GUY DARCOURT, professeur émérite de psychiatrie (Université de Nice Sophia-Antipolis), s’interroge dans la dernière publication du Haut Conseil de la santé publique*, sur la possibilité, pour les professionnels de santé, d’assurer un égal accès aux soins. Le problème ne se pose pas tant en terme de moyens, mais ici, d’éthique. Comment définir cette égalité brandie comme un impératif de justice sociale ? S’agit-il d’égalité d’accès aux soins par rapport à la demande ou aux besoins ? « La difficulté vient de ce qu’il n’y a pas toujours parallélisme entre le besoin et la demande des patients », remarque le Pr Darcourt.
Dans les deux cas, le principe égalitaire souffre de l’épreuve de la réalité. Il est plus facile, en apparence, de répondre à un objectif d’égalité par rapport aux demandes, qui sont exprimées par les patients. Mais elles ne correspondent pas systématiquement à des besoins. Guy Darcourt cite en exemple les sujets anxieux qui se croient malades du corps, et qu’il faudrait réorienter vers des médecins du psychisme, les « vérificateurs », qui multiplient les bilans, et les « revendiquants » qui font fonctionner le système de santé parce qu’ils y ont droit. Dès lors se posent plusieurs questions dont les réponses ne peuvent être universelles. Quelle est la motivation du soignant qui réalise un soin : son intérêt personnel, la volonté de « fidéliser » son patient, voire d’en tirer un bénéfice ? A-t-il le droit de frustrer un malade ? Dans quelle mesure accéder à toute demande entre-t-il en conflit avec des devoirs d’économie envers la société ?
Le médecin éducateur.
Assurer l’égalité d’accès aux soins dont les citoyens ont besoin présente d’autres enjeux éthiques. Les besoins sont parfois inconnus des personnes qui ne veulent pas savoir, par accès d’optimisme ou par crainte. Ils sont les principaux destinataires des campagnes d’information, de dépistage et de vaccination. Le médecin doit alors s’interroger sur l’attitude qu’il adopte à leur égard, de l’incitation à l’indifférence. D’autres patients qui se soignent mal (pour diverses raisons, dont des tendances inconscientes d’autodestruction) requièrent du médecin un rôle non seulement de prescripteur, mais d’éducateur.
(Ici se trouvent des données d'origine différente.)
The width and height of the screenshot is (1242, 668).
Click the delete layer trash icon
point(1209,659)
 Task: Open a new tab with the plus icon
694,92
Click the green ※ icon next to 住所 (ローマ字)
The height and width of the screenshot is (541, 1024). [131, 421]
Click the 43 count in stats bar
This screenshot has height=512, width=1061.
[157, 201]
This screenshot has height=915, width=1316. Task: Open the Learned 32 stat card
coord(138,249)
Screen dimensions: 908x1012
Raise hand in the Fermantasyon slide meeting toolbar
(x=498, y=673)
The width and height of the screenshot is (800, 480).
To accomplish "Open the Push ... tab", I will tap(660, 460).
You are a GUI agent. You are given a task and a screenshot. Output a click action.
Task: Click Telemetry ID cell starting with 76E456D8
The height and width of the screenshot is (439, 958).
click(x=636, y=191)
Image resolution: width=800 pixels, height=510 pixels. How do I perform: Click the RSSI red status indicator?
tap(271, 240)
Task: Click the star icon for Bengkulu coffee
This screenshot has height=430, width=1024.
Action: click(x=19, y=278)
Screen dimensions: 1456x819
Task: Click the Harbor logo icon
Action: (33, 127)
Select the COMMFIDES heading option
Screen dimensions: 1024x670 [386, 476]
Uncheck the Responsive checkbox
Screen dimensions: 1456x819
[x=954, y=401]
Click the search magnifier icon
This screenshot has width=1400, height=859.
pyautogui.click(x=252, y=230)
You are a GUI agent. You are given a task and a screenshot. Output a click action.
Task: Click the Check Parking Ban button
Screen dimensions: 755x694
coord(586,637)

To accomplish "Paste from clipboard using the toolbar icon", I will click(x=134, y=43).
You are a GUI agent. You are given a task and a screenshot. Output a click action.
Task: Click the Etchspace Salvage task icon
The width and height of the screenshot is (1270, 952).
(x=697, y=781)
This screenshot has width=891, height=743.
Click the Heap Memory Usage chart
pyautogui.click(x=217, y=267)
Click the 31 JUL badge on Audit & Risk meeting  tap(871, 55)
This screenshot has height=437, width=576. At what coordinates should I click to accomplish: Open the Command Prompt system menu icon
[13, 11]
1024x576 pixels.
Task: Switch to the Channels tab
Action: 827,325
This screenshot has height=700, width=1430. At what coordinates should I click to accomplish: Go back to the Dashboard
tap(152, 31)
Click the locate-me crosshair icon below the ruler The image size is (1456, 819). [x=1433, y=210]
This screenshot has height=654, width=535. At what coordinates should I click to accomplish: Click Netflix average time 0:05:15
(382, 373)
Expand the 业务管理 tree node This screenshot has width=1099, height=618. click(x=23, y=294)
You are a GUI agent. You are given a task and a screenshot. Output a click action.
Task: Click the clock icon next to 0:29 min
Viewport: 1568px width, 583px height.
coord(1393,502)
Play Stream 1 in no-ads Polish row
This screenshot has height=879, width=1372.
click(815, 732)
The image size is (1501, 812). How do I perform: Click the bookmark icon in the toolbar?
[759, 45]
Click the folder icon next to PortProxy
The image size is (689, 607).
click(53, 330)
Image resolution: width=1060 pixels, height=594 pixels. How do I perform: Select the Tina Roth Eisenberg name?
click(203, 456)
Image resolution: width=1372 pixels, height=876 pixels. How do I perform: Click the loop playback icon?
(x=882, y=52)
Enfin la pratique du médecin confine à ses limites face aux souffrant qui n’expriment aucune demande malgré d’énormes besoins, et qui vivent souvent dans la précarité. Pire, ces personnes démunies pratiquent souvent une « inversion des demandes », explique Guy Darcourt : « ils parlent de leur santé à des travailleurs sociaux qui ne sont pas en mesure de les prendre en charge et de leurs problèmes sociaux aux médecins qui ne peuvent les résoudre ». Le soignant doit alors trouver un équilibre entre l’indifférence et l’obligation de soins. « Il faut aller vers, sans imposer, (...) coordonner l’action des équipes sociales et celle des institutions de soins, élaborer des méthodes d’accueil, former les soignants à l relation avec ces sujets », développe le psychiatre. Un plaidoyer en faveur d’un décloisonnement des pratiques médicales et sociales.
*Actualité et dossier en santé publique n°77, décembre 2011.